American religious studies scholar

Gina Messina (born 1975), previously known as Gina Messina-Dysert, is an American religious studies and women's studies scholar and activist. She gives particular attention to gender issues in religion.

Messina is co-founder of Feminism and Religion, which she founded in 2011 with Caroline Kline, Xochitl Alvizo, and Cynthia Garrity Bond. Feminism and Religion is a project that explores the intersection between scholarship and the feminism (the "F-word") in religion, community, and activism.

Messina is also founder and Editor in Chief of The Far Press, an independent feminist publisher which publishes books that explore feminism and gender, religion and spirituality, politics, and social change.

She is the assistant professor of religious studies at Ursuline College in Pepper Pike, Ohio, where she formerly served as dean of the School of Graduate and Professional Studies. Prior to her time at Ursuline College, Messina served as the Director of the Center for Women's Interdisciplinary Research and Education (WIRE) at Claremont Graduate University and as a visiting professor of Theological Ethics at Loyola Marymount University.

== Biography ==
Born September 6, 1975, Messina grew up in Shaker Heights, Ohio, where she moved after her parents' divorce when she was 12. She earned her GED "while working double shifts at the local Dairy Queen".

Messina earned her doctorate at Claremont Graduate University, focusing on women studies in religion, theology, ethics, and culture. Her advisor was Rosemary Radford Ruether. She completed a Master of Arts degree in religious studies at John Carroll University.

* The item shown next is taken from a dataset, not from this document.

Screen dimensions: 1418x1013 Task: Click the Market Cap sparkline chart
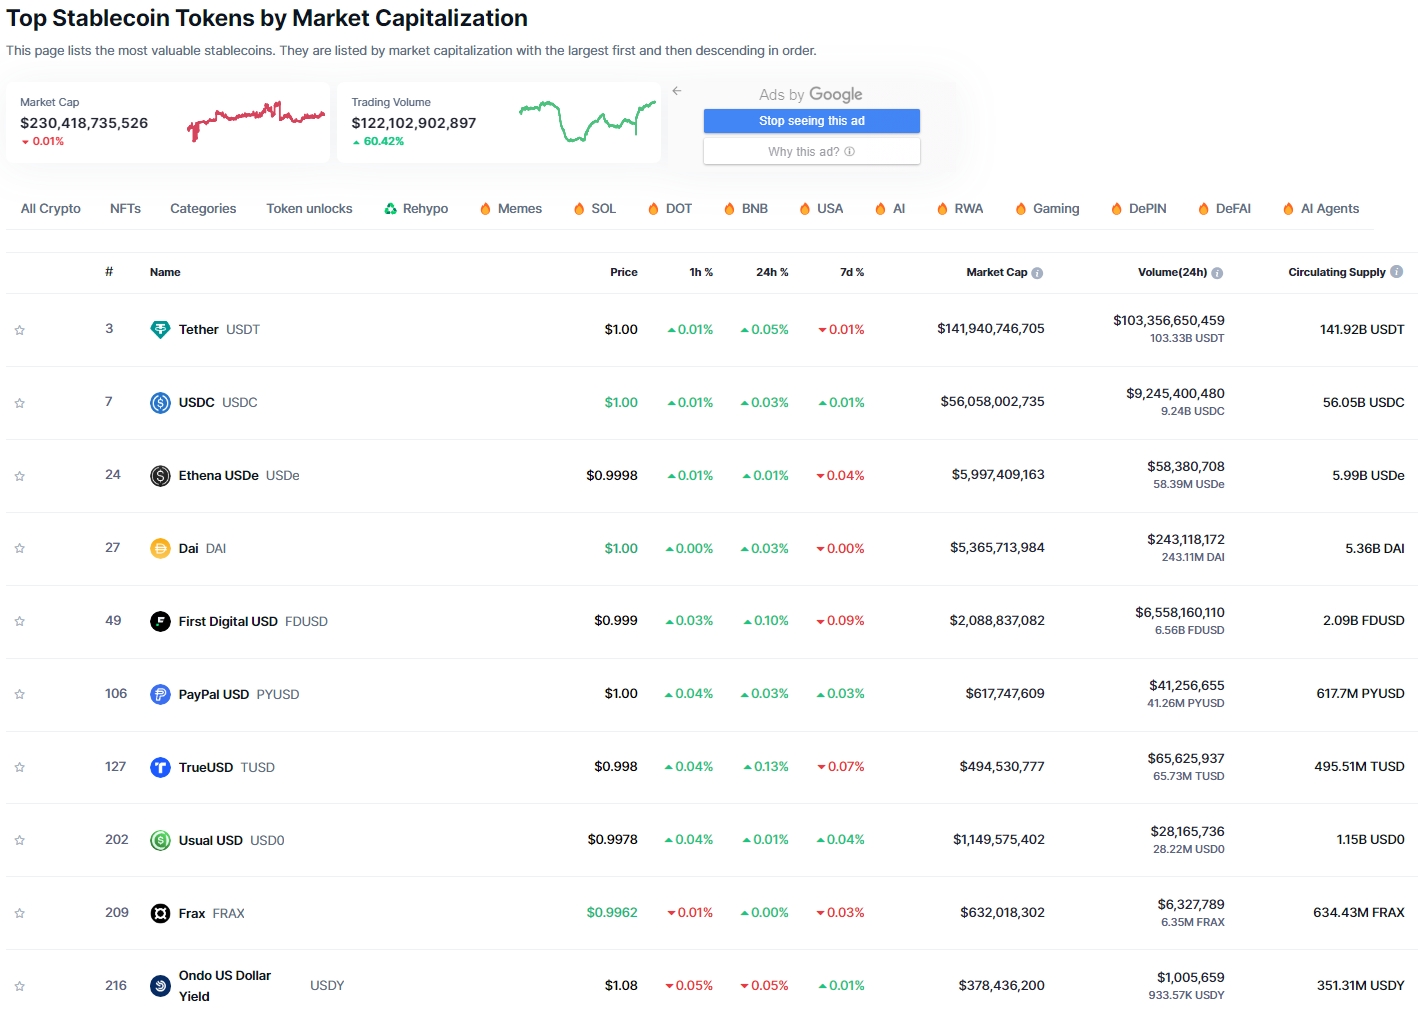pos(256,120)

She also earned a Master of Business Administration degree with a dual focus in organizational leadership and marketing at the University of Findlay and completed her undergraduate degree at Cleveland State University.

==Publications==

Messina has authored articles in a variety of publications and regularly writes for The Huffington Post. She is the author of Rape Culture and Spiritual Violence (Routledge, 2014), and If Jesus Ran for President (The Far Press, 2016). She is also co-editor of Faithfully Feminist: Jewish, Christian, and Muslim Feminists on Why We Stay (with Jennifer Zobair and Amy Levin, White Cloud Press, 2015) and Feminism and Religion in the 21st Century (with Rosemary Radford Ruether, Routledge, 2014).

Messina is a regular speaker around the US at universities, organizations, conferences, and in the national news circuit. She has appeared on Tavis Smiley, MSNBC, and NPR and gave the TEDx Talk "The New Feminist Revolution in Religion". She has also spoken at the Commission on the Status of Women at the United Nations.